From Twitter to Facebook, Instagram, Reddit, Gab, or 4chan, one of the by-products of online culture wars is the over-politicization of seemingly mundane topics, products, practices, and cultural elements. In recent years, online cultures have been subjected to a growing polarization, politicization and radicalization, influenced by numerous actors, and magnified by the very features of ubiquitous social networks.
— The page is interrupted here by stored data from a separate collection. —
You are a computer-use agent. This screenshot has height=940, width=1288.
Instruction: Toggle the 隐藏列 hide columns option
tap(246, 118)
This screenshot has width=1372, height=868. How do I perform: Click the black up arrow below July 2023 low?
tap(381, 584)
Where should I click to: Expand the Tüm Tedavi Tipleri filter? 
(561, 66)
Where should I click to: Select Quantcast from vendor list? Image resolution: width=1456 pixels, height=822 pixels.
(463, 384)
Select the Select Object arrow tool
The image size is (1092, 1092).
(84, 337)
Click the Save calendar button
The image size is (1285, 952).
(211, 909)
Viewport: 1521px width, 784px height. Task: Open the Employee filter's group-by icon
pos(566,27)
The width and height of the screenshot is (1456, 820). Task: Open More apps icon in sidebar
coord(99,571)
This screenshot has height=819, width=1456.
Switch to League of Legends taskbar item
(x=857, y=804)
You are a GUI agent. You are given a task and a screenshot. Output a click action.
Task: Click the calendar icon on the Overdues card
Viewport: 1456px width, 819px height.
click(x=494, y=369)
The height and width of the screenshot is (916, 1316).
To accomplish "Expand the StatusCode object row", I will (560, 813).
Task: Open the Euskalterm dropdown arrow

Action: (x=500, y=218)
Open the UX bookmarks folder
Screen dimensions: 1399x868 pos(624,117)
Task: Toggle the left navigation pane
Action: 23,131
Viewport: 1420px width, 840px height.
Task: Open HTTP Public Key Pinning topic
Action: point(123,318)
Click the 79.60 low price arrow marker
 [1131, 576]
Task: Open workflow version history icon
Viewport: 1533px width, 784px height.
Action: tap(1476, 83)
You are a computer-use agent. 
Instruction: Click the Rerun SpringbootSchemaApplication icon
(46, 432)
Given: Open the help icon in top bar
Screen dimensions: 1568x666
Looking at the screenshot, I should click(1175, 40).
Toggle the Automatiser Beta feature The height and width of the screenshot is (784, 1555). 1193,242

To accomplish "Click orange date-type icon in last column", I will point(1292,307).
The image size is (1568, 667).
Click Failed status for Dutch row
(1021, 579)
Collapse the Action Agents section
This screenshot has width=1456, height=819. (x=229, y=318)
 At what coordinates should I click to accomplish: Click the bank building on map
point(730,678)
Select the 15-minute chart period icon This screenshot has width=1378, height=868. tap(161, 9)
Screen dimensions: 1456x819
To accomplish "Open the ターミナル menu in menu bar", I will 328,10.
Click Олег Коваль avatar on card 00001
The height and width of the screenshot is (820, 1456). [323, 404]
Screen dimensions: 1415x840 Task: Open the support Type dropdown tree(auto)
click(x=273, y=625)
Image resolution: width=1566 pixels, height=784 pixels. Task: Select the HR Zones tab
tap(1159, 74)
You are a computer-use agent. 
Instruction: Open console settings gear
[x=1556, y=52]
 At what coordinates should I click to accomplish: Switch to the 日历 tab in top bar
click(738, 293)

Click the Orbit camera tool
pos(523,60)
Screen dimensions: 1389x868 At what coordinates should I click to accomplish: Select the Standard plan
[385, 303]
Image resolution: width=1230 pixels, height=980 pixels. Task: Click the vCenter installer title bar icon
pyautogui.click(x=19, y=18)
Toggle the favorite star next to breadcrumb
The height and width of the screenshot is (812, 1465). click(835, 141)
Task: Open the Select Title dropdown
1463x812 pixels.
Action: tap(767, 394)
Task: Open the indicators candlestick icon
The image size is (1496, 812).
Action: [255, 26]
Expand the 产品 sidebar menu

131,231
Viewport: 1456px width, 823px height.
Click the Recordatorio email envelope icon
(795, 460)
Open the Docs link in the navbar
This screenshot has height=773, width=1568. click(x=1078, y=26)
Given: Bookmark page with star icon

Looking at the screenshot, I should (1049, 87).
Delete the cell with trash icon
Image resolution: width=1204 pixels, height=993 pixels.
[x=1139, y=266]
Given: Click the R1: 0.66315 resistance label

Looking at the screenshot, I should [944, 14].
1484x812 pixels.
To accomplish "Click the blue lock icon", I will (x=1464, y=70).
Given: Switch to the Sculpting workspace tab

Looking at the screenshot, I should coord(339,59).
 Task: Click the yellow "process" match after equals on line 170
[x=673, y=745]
This cartography offers a representation of online ideological and political frictions, integrated into the visual system of a Political Compass meme.

The Persuadables focuses on the political instrumentalization of the tools, techniques, and infrastructures of the web, with a particular attention to the social media influence ecosystem, and the online manipulation of opinion.

Ubiquitous social networks gave rise to new types of practices, new forms of expression, and new means for collective organization of protest and discord. In this context, the manipulation of public opinion over social media platforms has emerged as a critical threat to public life. The video piece exposes key practices of online propaganda, as well as creative responses that they triggered in the civil society.

Profiling-the-Profilers

Profiling the Profilers is a botnet-based trolling campaign. It seizes the means of data analytics to create a series of psychological, cultural and political profiles of the most data-extractivist Big Tech companies of our time. A custom-made algorithm exploits big data analysis techniques to extract hidden correlations from publicly available datasets (ie. Wikipedia).

These automated actions will result in a series of highly detailed, and biased, digital profiles of Big Tech, similar to the ones constantly generated for each user by these very same companies. This counter-profiling data will be continuously released on a dedicated platform as notifications, optimized for social media sharing by each visitor.


The project was developed during a residency with m-cult in May-June 2019 and the trilogy will premiere at the Network Effects exhibition at Oodi Helsinki, 17.11.-1.12.2019. The residency and exhibition are realized in context of the European Media Art Network EMAP programme supported by Creative Europe programme.